▶ **EXERCISE 1**:
List every numbered heading that appears in the cybersecurity extract, with its number.
▶ **EXERCISE 2**:
Pick up the cybersecurity extract after its final sentence and keep writing in the same style.

▶ **EXTRACT**:
Cyber metrics are not just good security, they’re good business.
7. Manage privileged access to systems
Privileged accounts are the top target of any attacker to gain access and move anywhere within a network. First, attackers gain a foothold in the network by any means possible, often through exploiting an end-user device via simple social engineering (a confidence trick), then working to elevate their privileges by compromising a privileged account, which allows attackers to operate on a network as if they are a trusted user. It’s crucial to control and monitor the use of privileged accounts within your organization.
This should be a top priority for all companies in 2018: to gain control of these privileged and sensitive accounts. This will reduce privilege abuse from both insiders and make it more difficult for external hackers to compromise these accounts.
8. Ensure multi-factor authentication is in place
Migrate away from SMS-based authentication.
It’s broken.
The service providers are weak at best at ensuring I can’t call in and take over your phone number with a few simple pieces of personal information. Invest in proven solutions like multi-factor authentication (MFA). If it’s available, use it. If it’s not, make sure you understand what data you’re sharing because MFA is a base-level security practice now. Have a look at hardware-based MFA as well as providers like Google.
Many are really making strides in this space. Make sure you enable alerts and notifications on your accounts so you’re warned about any suspicious activity. Multi-factor authentication is an essential technique to make it more challenging for an attacker to compromise an account. It also allows a company to establish a level of trust between the user and system, and challenges the user when suspicious activity occurs.
9. Correlate, monitor and audit security logs
An important area in which many companies are not doing well is the collecting of essential security and audit logs, especially when performing evidence gathering or digital forensics. This data is vital to determine what, how and when incidents occur and without this vital information the root cause analysis typical becomes an assumption.

▶ **INFORMATION GIVEN**:

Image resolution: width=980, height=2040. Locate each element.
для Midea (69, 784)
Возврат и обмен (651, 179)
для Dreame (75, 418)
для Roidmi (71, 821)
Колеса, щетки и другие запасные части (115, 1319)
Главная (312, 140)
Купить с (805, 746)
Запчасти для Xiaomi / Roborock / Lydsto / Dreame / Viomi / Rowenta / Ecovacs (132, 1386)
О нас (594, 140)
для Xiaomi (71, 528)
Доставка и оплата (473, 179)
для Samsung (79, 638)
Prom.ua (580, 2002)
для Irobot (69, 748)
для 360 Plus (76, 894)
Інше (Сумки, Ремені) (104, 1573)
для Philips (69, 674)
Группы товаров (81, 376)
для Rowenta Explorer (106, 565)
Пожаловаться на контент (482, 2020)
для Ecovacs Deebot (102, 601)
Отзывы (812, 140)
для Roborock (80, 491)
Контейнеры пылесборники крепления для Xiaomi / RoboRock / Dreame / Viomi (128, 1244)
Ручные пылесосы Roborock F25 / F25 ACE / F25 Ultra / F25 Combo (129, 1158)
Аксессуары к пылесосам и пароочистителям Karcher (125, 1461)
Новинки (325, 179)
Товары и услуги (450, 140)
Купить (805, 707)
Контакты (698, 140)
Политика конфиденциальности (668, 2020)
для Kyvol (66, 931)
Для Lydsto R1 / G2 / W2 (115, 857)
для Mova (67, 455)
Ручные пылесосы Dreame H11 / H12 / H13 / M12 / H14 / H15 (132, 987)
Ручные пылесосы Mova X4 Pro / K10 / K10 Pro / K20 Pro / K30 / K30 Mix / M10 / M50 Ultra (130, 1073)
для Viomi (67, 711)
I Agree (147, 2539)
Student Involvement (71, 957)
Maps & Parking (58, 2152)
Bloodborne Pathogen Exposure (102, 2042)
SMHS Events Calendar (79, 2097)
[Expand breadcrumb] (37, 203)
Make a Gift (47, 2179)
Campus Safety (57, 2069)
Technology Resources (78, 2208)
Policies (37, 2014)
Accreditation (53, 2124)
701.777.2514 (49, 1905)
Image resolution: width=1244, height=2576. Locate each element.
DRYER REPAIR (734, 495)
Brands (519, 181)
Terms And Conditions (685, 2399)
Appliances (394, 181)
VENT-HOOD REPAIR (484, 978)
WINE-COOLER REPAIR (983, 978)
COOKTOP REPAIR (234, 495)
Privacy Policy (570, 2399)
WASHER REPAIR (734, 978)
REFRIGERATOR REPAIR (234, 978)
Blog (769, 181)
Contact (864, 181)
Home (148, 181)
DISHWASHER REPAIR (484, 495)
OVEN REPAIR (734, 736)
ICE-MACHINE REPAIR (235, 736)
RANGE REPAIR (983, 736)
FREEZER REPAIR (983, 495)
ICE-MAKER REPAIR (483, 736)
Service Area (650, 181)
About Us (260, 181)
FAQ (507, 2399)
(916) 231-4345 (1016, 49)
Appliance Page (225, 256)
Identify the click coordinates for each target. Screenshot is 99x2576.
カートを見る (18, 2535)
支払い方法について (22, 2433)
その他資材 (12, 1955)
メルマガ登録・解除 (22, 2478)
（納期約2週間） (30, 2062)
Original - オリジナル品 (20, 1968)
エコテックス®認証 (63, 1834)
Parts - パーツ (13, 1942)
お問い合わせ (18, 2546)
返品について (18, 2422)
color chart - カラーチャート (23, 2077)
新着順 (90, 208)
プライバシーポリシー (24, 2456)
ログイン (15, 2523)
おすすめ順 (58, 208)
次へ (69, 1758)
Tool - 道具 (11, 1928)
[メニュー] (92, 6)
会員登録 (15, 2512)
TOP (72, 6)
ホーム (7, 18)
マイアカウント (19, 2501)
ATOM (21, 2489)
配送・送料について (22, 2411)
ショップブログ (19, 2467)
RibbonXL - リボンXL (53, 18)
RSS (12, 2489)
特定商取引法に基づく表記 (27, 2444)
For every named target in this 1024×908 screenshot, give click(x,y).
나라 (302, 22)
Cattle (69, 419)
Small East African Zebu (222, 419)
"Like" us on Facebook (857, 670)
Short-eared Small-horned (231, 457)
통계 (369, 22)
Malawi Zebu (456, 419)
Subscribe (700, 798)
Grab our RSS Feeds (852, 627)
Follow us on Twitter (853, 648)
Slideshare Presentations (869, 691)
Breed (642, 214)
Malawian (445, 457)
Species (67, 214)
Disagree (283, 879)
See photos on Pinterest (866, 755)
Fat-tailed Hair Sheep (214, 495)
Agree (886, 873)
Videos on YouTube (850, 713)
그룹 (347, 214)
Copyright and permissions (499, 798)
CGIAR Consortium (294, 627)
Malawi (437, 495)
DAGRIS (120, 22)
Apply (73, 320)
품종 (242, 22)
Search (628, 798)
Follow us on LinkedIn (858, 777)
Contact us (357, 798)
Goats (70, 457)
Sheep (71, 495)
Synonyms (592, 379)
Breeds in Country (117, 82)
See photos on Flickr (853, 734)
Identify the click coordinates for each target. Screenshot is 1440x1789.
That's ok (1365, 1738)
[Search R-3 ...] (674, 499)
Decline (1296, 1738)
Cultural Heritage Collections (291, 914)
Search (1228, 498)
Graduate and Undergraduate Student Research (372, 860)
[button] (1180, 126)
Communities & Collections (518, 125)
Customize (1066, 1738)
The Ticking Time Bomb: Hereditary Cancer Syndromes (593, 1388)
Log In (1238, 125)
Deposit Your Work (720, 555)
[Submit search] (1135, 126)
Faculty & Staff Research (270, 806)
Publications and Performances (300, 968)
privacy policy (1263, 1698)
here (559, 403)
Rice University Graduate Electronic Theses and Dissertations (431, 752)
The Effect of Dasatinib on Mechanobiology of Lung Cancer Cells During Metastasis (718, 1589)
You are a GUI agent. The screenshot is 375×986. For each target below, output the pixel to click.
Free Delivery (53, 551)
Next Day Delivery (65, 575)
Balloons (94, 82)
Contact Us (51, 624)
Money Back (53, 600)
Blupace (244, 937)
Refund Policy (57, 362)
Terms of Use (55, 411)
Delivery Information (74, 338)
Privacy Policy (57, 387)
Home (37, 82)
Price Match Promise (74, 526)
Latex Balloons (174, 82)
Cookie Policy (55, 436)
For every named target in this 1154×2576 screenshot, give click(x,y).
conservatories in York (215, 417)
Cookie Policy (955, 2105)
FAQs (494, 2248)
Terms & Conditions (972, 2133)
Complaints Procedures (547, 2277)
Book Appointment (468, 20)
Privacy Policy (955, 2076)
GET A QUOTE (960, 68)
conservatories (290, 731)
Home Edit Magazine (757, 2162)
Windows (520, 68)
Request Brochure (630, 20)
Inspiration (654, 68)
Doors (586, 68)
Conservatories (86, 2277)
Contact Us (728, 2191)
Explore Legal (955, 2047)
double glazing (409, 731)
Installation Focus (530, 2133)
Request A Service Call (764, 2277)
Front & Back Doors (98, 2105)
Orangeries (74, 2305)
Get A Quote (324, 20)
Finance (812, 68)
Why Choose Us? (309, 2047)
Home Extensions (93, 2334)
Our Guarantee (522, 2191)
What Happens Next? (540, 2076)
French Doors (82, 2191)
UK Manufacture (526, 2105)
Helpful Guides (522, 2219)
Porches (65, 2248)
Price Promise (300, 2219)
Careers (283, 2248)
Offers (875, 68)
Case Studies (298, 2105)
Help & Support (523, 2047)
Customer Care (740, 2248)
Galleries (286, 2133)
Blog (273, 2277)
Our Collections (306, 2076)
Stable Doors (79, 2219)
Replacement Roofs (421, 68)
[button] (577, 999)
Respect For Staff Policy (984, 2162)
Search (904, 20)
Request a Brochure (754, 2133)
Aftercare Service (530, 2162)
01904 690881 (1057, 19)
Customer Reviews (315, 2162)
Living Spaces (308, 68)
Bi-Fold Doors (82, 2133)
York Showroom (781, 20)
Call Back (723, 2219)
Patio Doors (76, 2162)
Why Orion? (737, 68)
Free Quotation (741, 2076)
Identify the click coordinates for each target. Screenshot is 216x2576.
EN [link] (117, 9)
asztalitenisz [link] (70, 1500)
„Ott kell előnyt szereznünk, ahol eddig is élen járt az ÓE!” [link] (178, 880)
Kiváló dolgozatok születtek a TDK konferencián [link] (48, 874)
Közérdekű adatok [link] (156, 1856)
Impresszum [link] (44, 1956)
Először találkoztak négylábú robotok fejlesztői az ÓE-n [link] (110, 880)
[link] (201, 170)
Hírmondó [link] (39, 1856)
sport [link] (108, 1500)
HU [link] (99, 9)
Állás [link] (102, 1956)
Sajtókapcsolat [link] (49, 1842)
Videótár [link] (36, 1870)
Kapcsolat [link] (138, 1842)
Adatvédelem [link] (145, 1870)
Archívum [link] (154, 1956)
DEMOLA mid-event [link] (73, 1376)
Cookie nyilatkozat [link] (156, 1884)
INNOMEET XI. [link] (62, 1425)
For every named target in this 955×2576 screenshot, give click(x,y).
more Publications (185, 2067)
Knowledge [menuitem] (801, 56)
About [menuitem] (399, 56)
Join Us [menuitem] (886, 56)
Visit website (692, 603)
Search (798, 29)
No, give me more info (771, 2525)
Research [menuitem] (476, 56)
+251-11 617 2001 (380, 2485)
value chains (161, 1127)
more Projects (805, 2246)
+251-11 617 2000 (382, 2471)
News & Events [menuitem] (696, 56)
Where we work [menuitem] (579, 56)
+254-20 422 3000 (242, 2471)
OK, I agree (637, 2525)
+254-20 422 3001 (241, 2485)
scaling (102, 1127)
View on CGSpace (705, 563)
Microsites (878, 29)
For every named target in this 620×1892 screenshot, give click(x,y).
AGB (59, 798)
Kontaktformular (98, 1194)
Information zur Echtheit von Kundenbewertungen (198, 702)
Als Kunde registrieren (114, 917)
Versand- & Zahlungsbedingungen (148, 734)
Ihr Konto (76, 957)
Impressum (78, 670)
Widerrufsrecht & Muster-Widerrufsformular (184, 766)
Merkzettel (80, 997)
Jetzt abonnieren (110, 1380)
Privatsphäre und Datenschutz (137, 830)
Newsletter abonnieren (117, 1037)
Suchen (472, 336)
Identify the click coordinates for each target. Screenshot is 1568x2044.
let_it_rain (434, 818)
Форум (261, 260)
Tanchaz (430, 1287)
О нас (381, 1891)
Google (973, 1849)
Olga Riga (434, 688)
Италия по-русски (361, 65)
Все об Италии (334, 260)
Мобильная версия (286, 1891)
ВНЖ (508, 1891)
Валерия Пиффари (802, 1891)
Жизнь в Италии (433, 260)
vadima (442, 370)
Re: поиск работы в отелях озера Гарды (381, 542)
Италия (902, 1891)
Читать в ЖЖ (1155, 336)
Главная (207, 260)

▶ **YOUR RESPONSE 1**:
7. Manage privileged access to systems
8. Ensure multi-factor authentication is in place
9. Correlate, monitor and audit security logs

▶ **YOUR RESPONSE 2**:
An effective security countermeasure is to correlate and monitor security and audit logs. With GDPR coming in May 2018, logging everything is more important than ever. Look at SIEM type systems to help with the filtering and aggregation of logs and events in the space; a number of affordable SaaS-based products are surfacing. This could help a company reduce the impact from cyber attacks by finding and eliminating them earlier on.
10. Prepare and implement a vulnerability disclosure process
Don’t hide customer breaches, like Uber did. It’s extremely important that when the inevitable occurs, your company is prepared and has planned how to respond should you find out you have experienced a breach. The way companies respond to breaches really determines how well and quickly they recover.
Your brand is on the line.
An effective incident response plan can make all the difference, and should cover how to deal with the incident, who needs to be involved and when, the role of the CEO, Legal, PR and IT Security, how to inform impacted customers, and ultimately how to recover and restore services.
Remember, GDPR mandates a 72 hour response time so having a plan is more critical than ever.